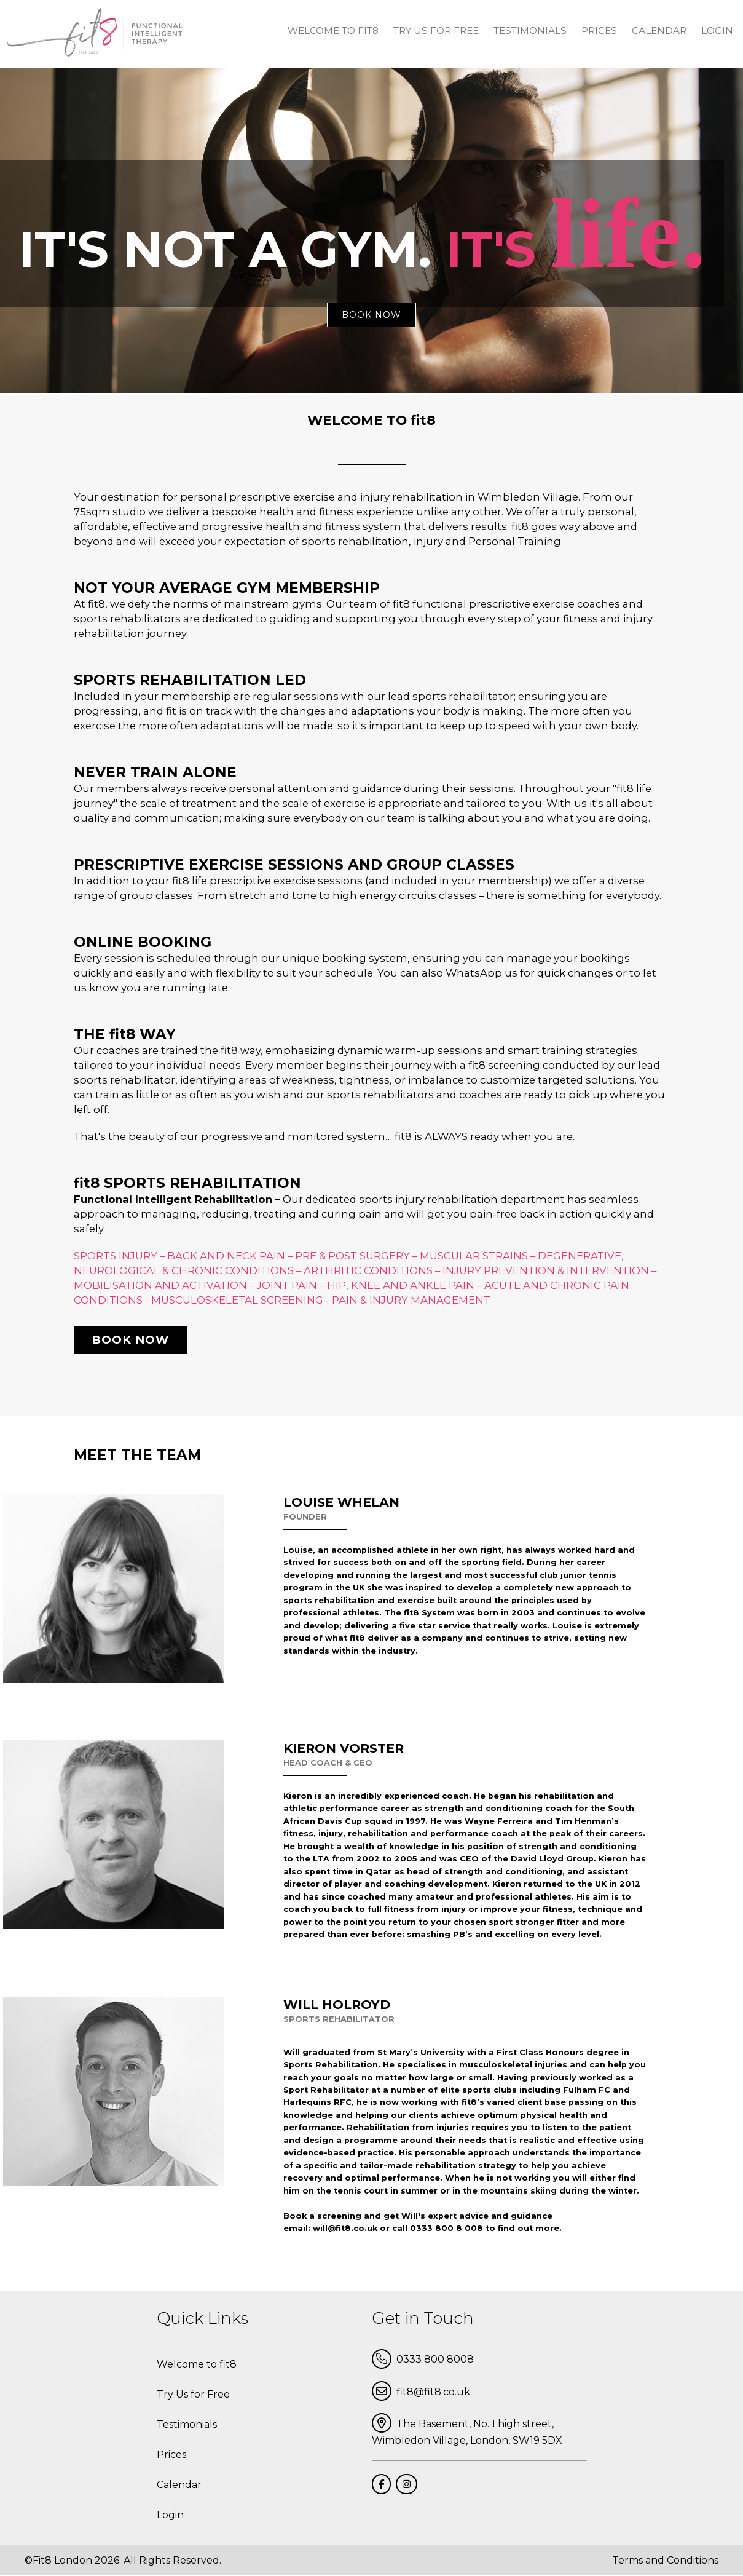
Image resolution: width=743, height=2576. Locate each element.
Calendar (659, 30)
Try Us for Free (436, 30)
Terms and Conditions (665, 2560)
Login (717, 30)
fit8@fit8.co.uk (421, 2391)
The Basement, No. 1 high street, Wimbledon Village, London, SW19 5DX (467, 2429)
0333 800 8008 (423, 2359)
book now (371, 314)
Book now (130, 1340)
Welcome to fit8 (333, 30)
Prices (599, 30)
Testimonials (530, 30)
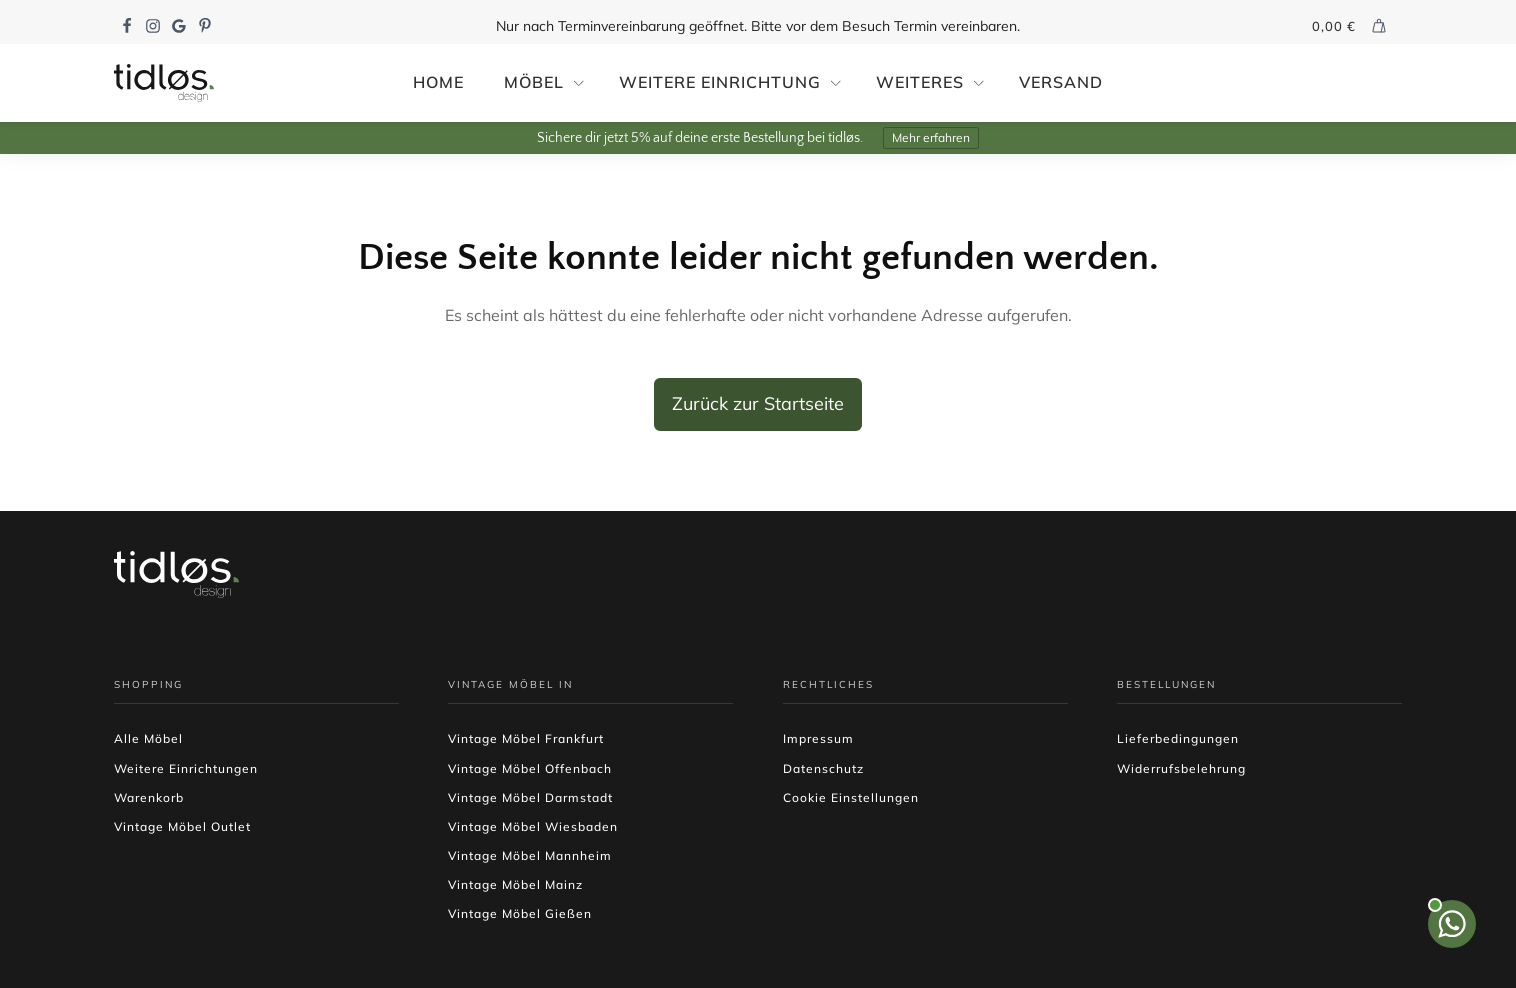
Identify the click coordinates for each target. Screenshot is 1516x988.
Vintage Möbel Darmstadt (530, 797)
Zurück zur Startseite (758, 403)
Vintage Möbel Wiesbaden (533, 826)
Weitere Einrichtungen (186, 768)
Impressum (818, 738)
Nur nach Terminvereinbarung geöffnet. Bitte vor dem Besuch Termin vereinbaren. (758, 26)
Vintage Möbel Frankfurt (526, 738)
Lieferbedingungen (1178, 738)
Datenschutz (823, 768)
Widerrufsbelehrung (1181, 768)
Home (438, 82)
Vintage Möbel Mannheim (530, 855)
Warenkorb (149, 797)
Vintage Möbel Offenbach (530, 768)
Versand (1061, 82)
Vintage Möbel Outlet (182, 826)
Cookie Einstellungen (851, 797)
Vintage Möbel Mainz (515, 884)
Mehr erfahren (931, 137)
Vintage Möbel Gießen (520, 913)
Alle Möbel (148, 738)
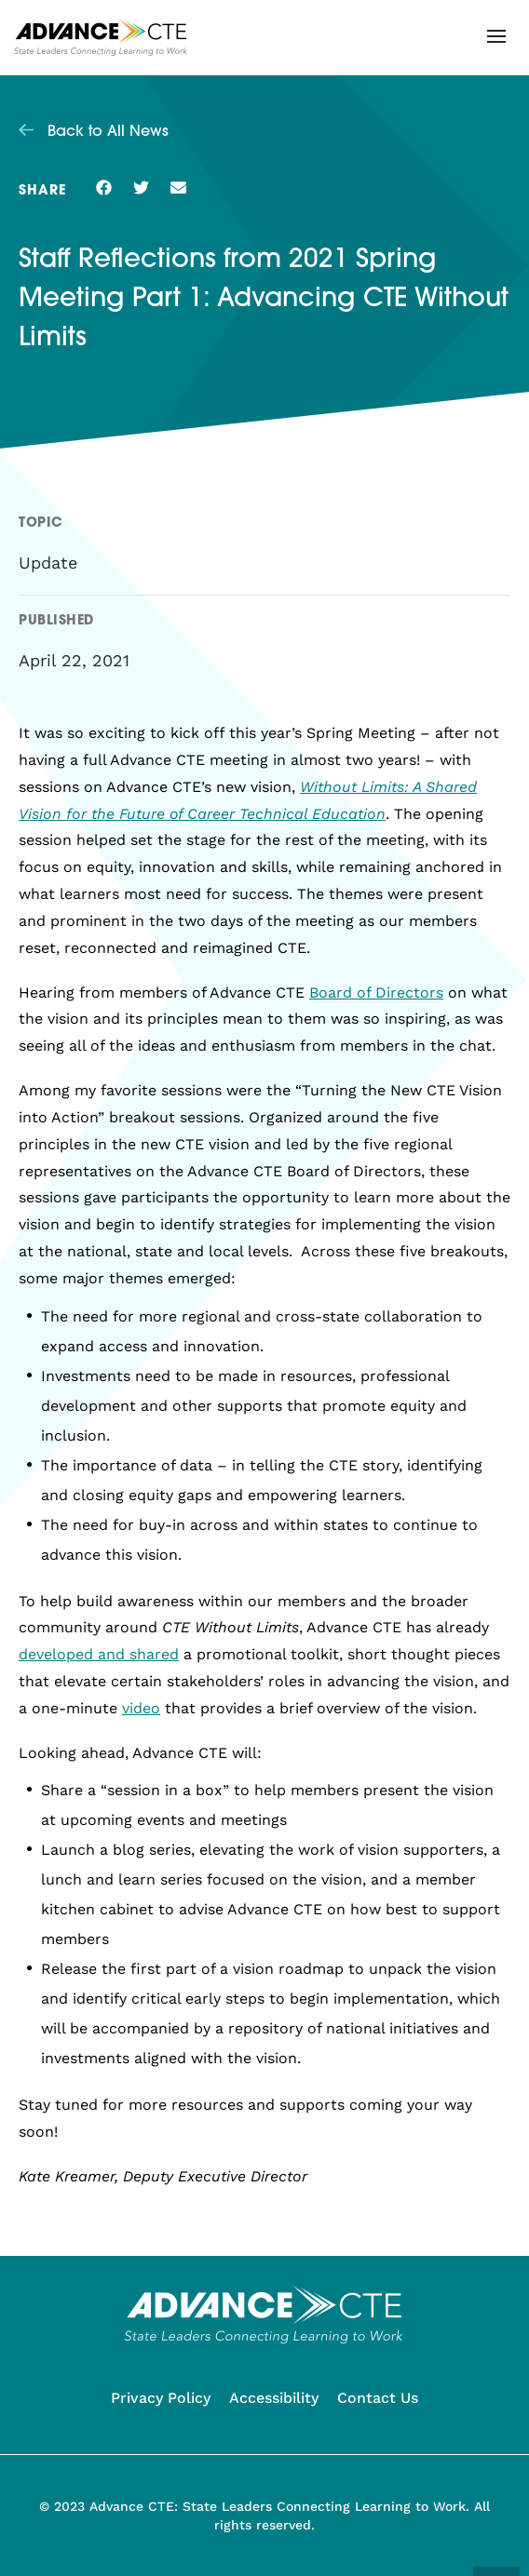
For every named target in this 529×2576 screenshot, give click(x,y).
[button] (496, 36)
##############################
▶ Set problem: Can you rewrite all of the data above, swapping every "Vintage Möbel" for "Antike Möbel" and keeping everything else the same? Leave the pictures out of your answer.

▶ Answer for this exercise:
Image resolution: width=743, height=2576. Locate each element.
Calendar (659, 30)
Try Us for Free (436, 30)
Terms and Conditions (665, 2560)
Login (717, 30)
fit8@fit8.co.uk (421, 2391)
The Basement, No. 1 high street, Wimbledon Village, London, SW19 5DX (467, 2429)
0333 800 8008 (423, 2359)
book now (371, 314)
Book now (130, 1340)
Welcome to fit8 (333, 30)
Prices (599, 30)
Testimonials (530, 30)
Identify the click coordinates for each target. Screenshot is 1516x988.
Antike Möbel Darmstadt (530, 797)
Zurück zur Startseite (758, 403)
Antike Möbel Wiesbaden (533, 826)
Weitere Einrichtungen (186, 768)
Impressum (818, 738)
Nur nach Terminvereinbarung geöffnet. Bitte vor dem Besuch Termin vereinbaren. (758, 26)
Antike Möbel Frankfurt (526, 738)
Lieferbedingungen (1178, 738)
Datenschutz (823, 768)
Widerrufsbelehrung (1181, 768)
Home (438, 82)
Antike Möbel Mannheim (530, 855)
Warenkorb (149, 797)
Antike Möbel Offenbach (530, 768)
Versand (1061, 82)
Antike Möbel Outlet (182, 826)
Cookie Einstellungen (851, 797)
Antike Möbel Mainz (515, 884)
Mehr erfahren (931, 137)
Antike Möbel Gießen (520, 913)
Alle Möbel (148, 738)
For every named target in this 529×2576 screenshot, give click(x,y).
[button] (496, 36)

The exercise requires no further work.